* [What to work on]
When you retype the records that follow, keep each word as it is and drop any pictures.

▼

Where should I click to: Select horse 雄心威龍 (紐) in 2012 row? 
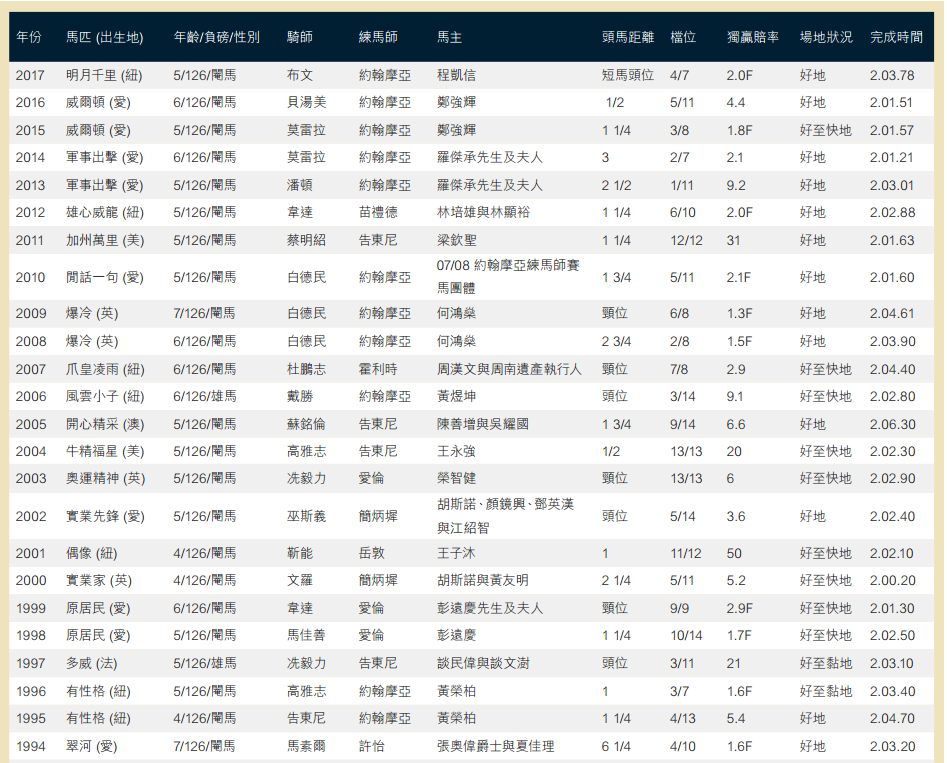105,212
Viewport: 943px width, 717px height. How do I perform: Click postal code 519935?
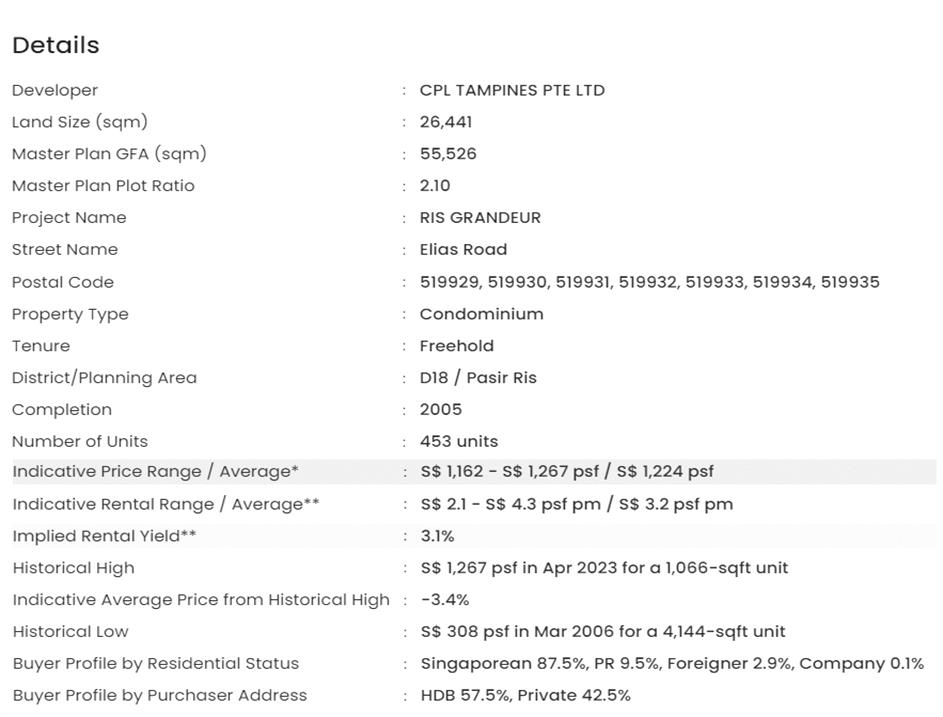click(850, 282)
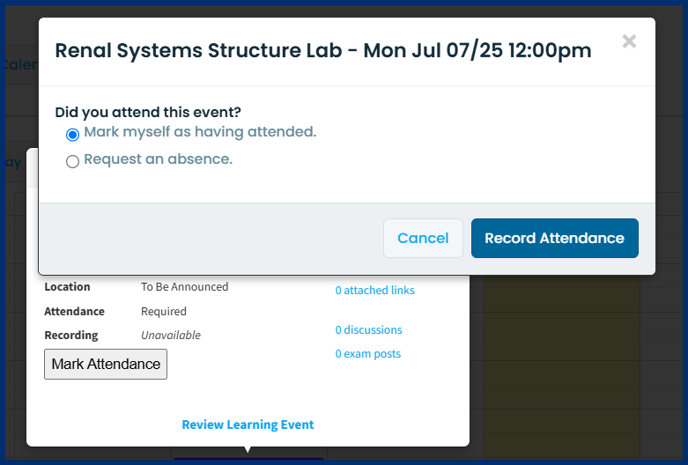Click the partially hidden Calendar heading behind the dialog

tap(20, 65)
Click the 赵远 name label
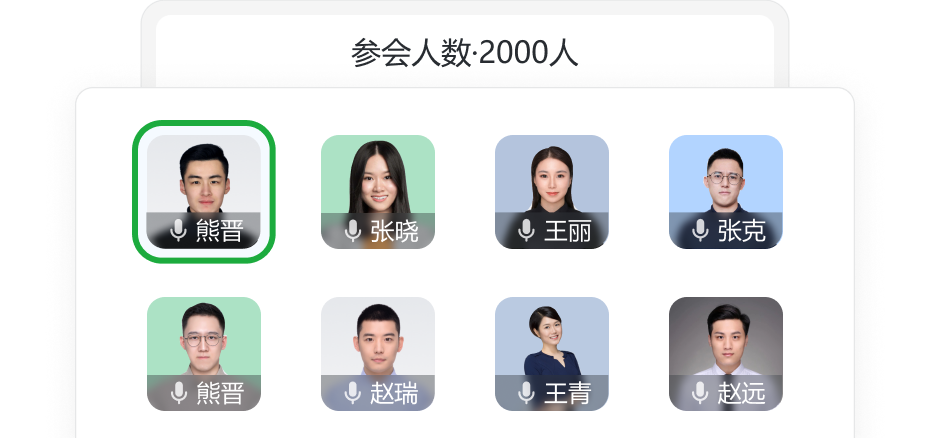 point(741,393)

▲

* [Expected answer]
Where should I click to: Select horse 雄心威龍 (紐) in 2012 row? 
105,212
Viewport: 943px width, 717px height. How do I perform: Click postal code 519935?
click(850, 282)
Click the partially hidden Calendar heading behind the dialog

tap(20, 65)
Click the 赵远 name label
 point(741,393)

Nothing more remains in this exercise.